Every Year, One-Half Million Students Drop Out of School

Published November 1, 1997

Virtually guaranteeing for themselves a bleak future, almost 6 percent of the country’s 9.5 million youths aged 15-24 years dropped out of school in 1994-95 instead of successfully completing a high school program. According to a new government report to Congress, these one-half million dropouts a year join a pool of nearly four million young adults in the 16-24 age group–almost 12 percent of the population–who possess no high school diploma or GED and are not enrolled in high school. Thirty percent of Hispanics fall into this category.

“The economic consequences of leaving high school without a diploma are severe,” warns the report, Dropout Rates in the United States: 1995, released in July by the U.S. Department of Education’s National Center for Education Statistics and authored by Marilyn M. McMillen, Phillip Kaufman, and Steve Klein. Likely consequences are lower earnings, a higher unemployment rate, and, for females, early pregnancy and single parenthood. Dropouts also are more likely to receive public assistance and are disproportionately represented among the nation’s prison and death row inmates.

Although male and female dropout rates–6.2 and 5.3 percent respectively–do not differ much from the overall 5.7 percent rate, dropout rates by income and by race show dramatic differences. Young adults from families in the highest 20 percent of all family incomes have only a 2 percent dropout rate, while students from the bottom 20 percent of income distribution have a 13.3 percent dropout rate, more than six times higher.

Hispanic students are almost three times more likely than white students to leave school before completing a high school program (12.4 percent vs. 4.5 percent). Although the 6.4 percent dropout rate for black students is only slightly above the overall dropout rate of 5.7 percent, a wide gap opens between blacks and whites in families with low incomes, where 35 percent of black youths are dropouts compared to 15 percent of white youths.
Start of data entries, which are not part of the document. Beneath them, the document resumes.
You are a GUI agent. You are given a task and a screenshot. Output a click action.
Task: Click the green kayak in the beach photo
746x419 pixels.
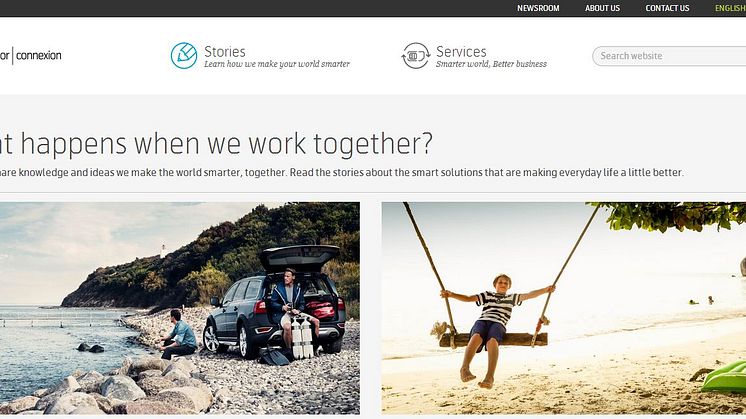click(725, 377)
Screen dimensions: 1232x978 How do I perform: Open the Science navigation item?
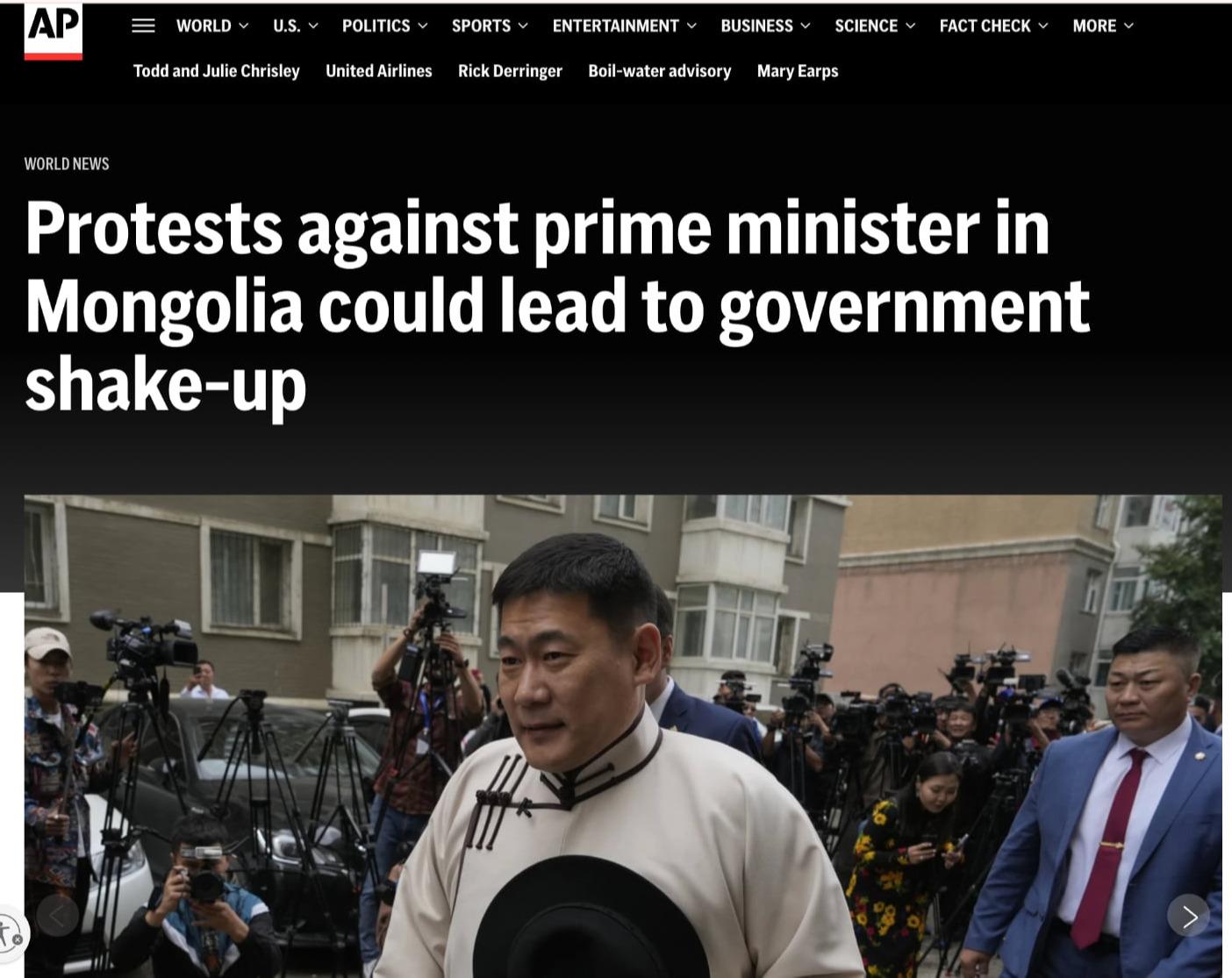(x=875, y=26)
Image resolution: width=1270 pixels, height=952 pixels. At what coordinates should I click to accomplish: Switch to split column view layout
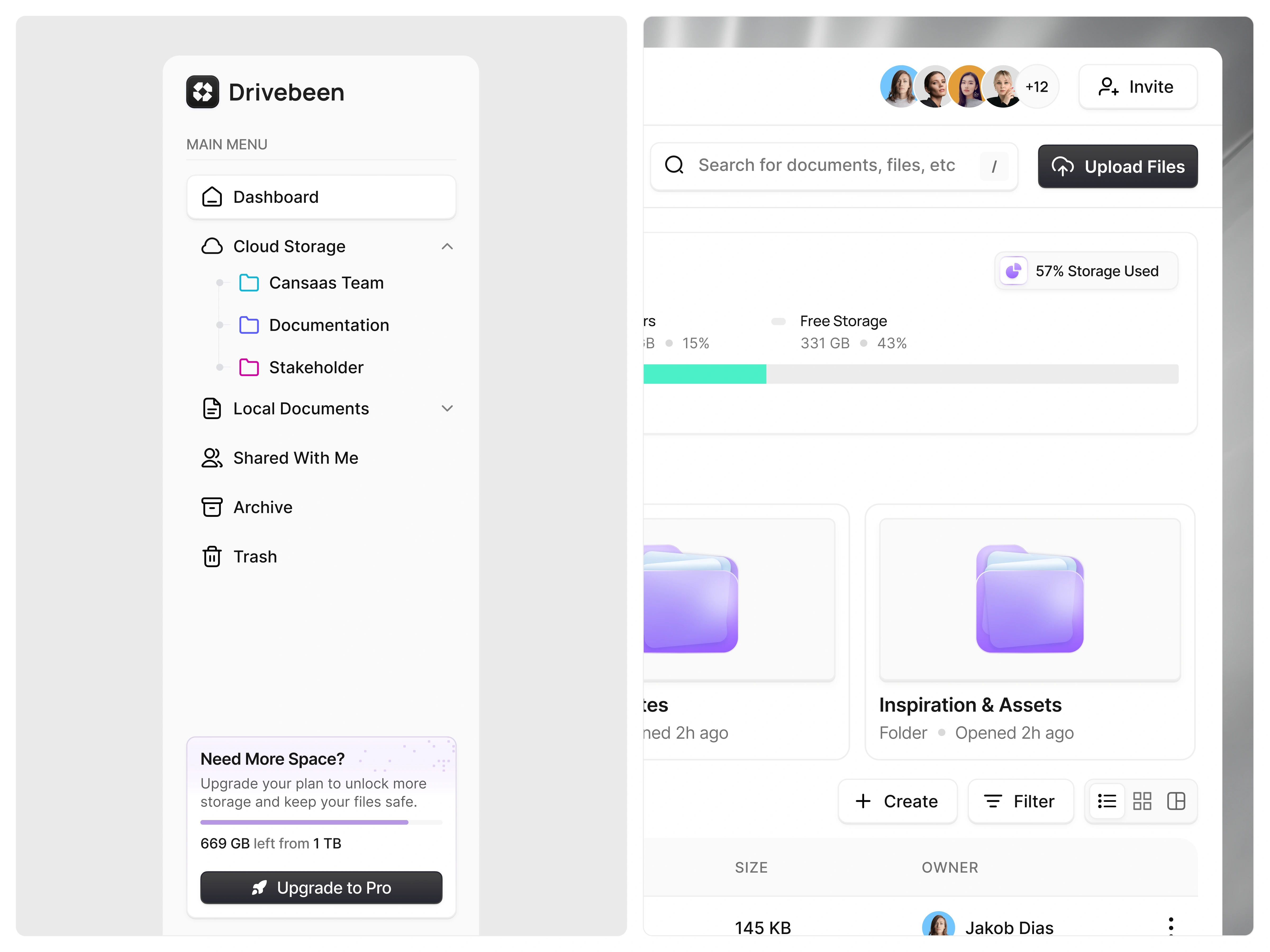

Among the four million young adults aged 16-24 who are not enrolled in school, 30 percent of Hispanics are dropouts, 12.1 percent of blacks, and 8.6 percent of whites.

The report notes that the 3.5 percentage point difference in dropout status for blacks and whites is substantially smaller than the difference of 10 to 11 percentage points observed 20 years ago. The report’s authors attribute the closing gap to “a more rapid rate of improvement for blacks than whites.”